Acer Iconia One 7 (BT-750) Review: In Depth

What do you look for in an affordable tablet? Acer’s hoping the Iconia One 7 still has the power to wow you with its £100 price tag, a host of unique apps and the fact it comes in a ton of colours.

Design: All the colours of the rainbow, six anyway

Despite having mentioned colours, our One 7 arrived in a distinctly uninteresting shade of white. That said you can also pick it up in black, purple, yellow, red and blue which paired to its price suggests that it’d make a good first tablet for younger users, especially when you consider it’s made from durable plastic too.


Aesthetically Acer’s added a patterned back plate, which provides some grip and rounded the corners, but there’s not a whole lot else going on. It’s minimalist sure, but not akin to the stripped back lines Jony Ive instilled into the iPad, rather it’s comfortable to hold, but not compelling to look at.

The power and volume rocker hardware controls are located on the right side of the tablet, but compared to practically every other small slate we’ve used, the power button is mounted in an unusually high position, making it uncomfortable to fondle. There’s also an offset camera on the back and on the left side an exposed microSD slot for expanding the tablet’s memory.

The budget factor also makes itself apparent when you look at the notable bezel surrounding the display; the tablet is nice and lightweight at 320 grams but it’s a tad bulky for a 7-inch slate.

Screen: Wakey, wakey

As its name suggests the One 7 boasts a 7-inch display. Acer saw fit to give it IPS technology, which helps at more extreme viewing angles and at such a size; its WXGA (1280×800) resolution is perfectly usable too. Brightness and reflectivity are better than other budget offerings, mainly down to the zero-gap design, and despite a drop in brightness, colour accuracy, even at more extreme angles, is solid.


This slate’s screen is suitable for emails, light web browsing and a couple of YouTube videos here and there, but won’t offer the most enjoyable cinematic experience when you settle down to watch a movie on your commute. The double tap to wake is a nice feature which you can toggle from the notifications panel, but we would have liked an automatic brightness mode too.

OS: A little bit bloated

Our eyes light up whenever an OEM (original equipment manufacturer) opts for a stock or near-stock take on Android. The Iconia comes sporting version 4.4 KitKat and the base user interface we first met in the days of Jelly Bean. We’d suggest adding the Google Now launcher into the mix for a more modern aesthetic, but in its out-of-box configuration, the One 7 feels familiar, unfussy and responsive.

Where Acer does choose to leave its mark is with software. Get ready to make yet another account should you wish to utilise services like the company’s own cloud storage setup and be prepared find a number of bundled apps that you’ll either enjoy or loathe having.

Offerings like Evernote and Skype are welcome inclusions from the get-go, but others like WildTangent Games and McAfee are less appealing, especially with the persistent notifications and the inability to uninstall them completely. Understand that these extras don’t readily impact on the user experience or performance (although perhaps they tax internal storage somewhat).

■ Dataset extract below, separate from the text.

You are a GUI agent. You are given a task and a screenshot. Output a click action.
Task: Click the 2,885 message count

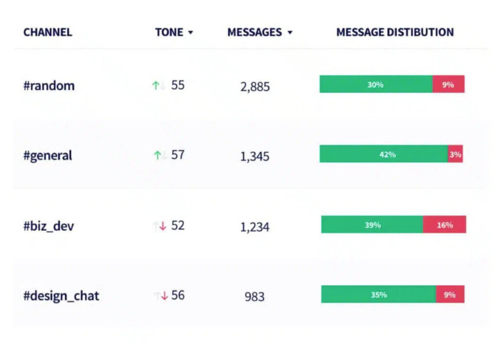[x=255, y=86]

Performance & camera: How ‘Intel’ligent are you?

The B1-750 model we tested packs a 64-bit Intel Atom Z3735G quad-core chip clocked at 1.33GHz and paired with 1GB of RAM. It ensures general operability is smooth for the most part although initial start-up is slow and may lag, apps can take a notably long time to open and multi-tasking has an affect on performance. We sound like we’re grumbling, but this is a snappy tablet, despite its quirks.

Storage and battery life are a little underwhelming with 16GB thankfully expandable by microSD and a cell that saw us through a single day of general use, when other tablets can at least muster a second.

It also has two cameras, but the poor detail and weak low light performance mean they should both be assigned to video calls or barcode scanning and not much else.

Verdict: A plucky little tablet

It’s the classic case of a low price tag absolving this tablet of its many flaws and weaknesses, but whilst it’s certainly not the worst slate on the market, there are better offerings that don’t require that you fork out hundreds more in cash; namely the 2013 Nexus 7 or the MeMO Pad 7, both from Asus.

Acer’s done a good job keeping the Iconia One 7 relevant with this 2015 spec refresh and for many, its feature set and clean, simple user experience will fit the bill. Just don’t ask too much of it, or be prepared to pay a little more cash for something with beefier guts.